++++ DATA PROVIDED ++++
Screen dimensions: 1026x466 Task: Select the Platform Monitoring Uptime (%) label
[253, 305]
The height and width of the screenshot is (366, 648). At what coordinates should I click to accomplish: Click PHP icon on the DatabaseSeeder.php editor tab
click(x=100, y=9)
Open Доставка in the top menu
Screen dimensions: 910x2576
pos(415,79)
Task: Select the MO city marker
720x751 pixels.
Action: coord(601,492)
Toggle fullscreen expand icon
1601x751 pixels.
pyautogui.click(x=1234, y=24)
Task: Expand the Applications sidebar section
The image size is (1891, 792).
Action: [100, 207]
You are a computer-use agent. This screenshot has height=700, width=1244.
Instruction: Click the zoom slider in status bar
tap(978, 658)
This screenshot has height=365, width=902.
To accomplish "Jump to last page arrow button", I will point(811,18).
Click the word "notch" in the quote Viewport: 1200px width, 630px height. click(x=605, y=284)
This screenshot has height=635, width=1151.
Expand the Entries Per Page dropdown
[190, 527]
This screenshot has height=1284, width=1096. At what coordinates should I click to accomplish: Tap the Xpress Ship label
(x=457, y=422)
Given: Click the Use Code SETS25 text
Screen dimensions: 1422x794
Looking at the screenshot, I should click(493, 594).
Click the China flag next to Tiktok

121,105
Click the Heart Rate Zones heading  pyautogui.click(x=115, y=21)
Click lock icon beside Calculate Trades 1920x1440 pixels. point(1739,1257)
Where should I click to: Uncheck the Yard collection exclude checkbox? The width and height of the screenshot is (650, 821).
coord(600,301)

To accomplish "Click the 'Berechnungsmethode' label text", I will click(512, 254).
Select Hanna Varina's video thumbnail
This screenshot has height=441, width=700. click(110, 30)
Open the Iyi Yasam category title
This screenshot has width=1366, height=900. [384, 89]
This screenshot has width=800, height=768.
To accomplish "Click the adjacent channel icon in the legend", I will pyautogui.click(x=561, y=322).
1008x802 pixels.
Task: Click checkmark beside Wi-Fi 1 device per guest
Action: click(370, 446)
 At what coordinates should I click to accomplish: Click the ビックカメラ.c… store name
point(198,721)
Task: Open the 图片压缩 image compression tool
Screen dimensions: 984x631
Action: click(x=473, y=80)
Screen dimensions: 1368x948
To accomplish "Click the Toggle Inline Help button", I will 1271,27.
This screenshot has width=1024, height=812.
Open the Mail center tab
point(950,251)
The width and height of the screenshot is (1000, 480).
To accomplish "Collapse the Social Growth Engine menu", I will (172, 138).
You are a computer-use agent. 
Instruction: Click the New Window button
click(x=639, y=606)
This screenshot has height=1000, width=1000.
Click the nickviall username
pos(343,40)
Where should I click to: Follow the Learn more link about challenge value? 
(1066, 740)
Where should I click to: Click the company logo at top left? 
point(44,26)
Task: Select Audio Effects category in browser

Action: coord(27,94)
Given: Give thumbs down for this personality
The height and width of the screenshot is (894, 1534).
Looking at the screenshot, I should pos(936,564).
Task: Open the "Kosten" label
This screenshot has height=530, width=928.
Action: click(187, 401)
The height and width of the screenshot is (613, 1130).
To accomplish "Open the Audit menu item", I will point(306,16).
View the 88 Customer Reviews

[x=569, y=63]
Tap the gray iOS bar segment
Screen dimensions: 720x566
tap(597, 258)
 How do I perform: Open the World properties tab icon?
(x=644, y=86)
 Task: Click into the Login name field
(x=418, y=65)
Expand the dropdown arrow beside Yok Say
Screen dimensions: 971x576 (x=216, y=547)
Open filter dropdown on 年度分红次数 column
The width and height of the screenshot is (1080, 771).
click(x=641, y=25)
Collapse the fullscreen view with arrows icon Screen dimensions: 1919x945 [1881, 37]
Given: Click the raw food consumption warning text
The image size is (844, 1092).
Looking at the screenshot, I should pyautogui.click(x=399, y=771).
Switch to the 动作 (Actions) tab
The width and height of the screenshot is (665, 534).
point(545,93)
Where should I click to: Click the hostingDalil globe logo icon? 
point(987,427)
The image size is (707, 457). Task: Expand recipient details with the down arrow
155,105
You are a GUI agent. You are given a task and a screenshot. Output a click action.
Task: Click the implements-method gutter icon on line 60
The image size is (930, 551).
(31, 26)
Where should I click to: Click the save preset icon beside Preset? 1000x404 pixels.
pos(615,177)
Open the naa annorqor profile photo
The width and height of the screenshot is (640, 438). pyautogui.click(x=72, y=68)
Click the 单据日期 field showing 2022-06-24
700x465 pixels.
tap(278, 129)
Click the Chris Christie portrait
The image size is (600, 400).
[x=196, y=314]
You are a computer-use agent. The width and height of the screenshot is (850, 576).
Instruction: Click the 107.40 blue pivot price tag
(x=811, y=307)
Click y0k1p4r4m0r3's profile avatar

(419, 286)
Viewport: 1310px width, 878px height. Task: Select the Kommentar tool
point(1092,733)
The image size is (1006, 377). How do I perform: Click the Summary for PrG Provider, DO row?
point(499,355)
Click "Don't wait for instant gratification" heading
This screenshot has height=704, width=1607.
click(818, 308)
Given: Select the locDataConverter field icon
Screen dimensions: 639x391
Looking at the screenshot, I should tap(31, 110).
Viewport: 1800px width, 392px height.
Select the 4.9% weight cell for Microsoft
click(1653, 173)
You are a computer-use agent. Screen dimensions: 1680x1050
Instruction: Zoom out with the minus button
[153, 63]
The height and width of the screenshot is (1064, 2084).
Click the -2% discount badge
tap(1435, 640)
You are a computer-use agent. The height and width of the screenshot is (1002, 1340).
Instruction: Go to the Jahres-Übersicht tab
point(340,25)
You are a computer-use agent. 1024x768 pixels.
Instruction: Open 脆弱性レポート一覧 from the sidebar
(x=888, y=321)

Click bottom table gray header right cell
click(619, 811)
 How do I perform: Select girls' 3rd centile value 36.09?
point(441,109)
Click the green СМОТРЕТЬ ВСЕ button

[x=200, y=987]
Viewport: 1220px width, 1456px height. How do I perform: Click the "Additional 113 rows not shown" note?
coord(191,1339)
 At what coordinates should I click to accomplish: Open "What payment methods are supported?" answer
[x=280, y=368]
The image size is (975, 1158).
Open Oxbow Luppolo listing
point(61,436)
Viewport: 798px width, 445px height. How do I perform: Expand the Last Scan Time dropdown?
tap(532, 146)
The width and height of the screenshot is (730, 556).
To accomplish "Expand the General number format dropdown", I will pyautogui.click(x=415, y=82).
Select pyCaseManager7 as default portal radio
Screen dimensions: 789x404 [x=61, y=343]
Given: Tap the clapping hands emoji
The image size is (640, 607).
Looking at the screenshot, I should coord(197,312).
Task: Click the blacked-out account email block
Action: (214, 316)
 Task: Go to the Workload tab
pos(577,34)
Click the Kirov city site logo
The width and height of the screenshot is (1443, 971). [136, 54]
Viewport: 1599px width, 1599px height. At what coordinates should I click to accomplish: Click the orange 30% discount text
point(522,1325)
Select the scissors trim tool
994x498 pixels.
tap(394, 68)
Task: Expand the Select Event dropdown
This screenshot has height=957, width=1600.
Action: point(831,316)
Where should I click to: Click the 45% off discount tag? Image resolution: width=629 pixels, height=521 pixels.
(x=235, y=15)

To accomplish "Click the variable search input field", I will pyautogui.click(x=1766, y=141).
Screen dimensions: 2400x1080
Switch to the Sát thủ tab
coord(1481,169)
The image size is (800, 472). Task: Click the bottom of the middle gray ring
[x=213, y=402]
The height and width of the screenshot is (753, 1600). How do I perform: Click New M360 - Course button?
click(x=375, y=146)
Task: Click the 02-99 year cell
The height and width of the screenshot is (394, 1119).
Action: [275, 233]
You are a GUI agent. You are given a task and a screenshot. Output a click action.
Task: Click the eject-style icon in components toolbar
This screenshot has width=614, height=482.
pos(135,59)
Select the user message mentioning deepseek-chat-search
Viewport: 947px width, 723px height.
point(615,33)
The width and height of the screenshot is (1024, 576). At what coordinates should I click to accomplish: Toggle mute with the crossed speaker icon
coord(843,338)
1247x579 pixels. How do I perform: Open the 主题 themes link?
++++
[YOUR GOAL] In the entries above, how many lines hold the word "Collapse"? State the number and nothing else.

[RESPONSE TO THIS TASK] 2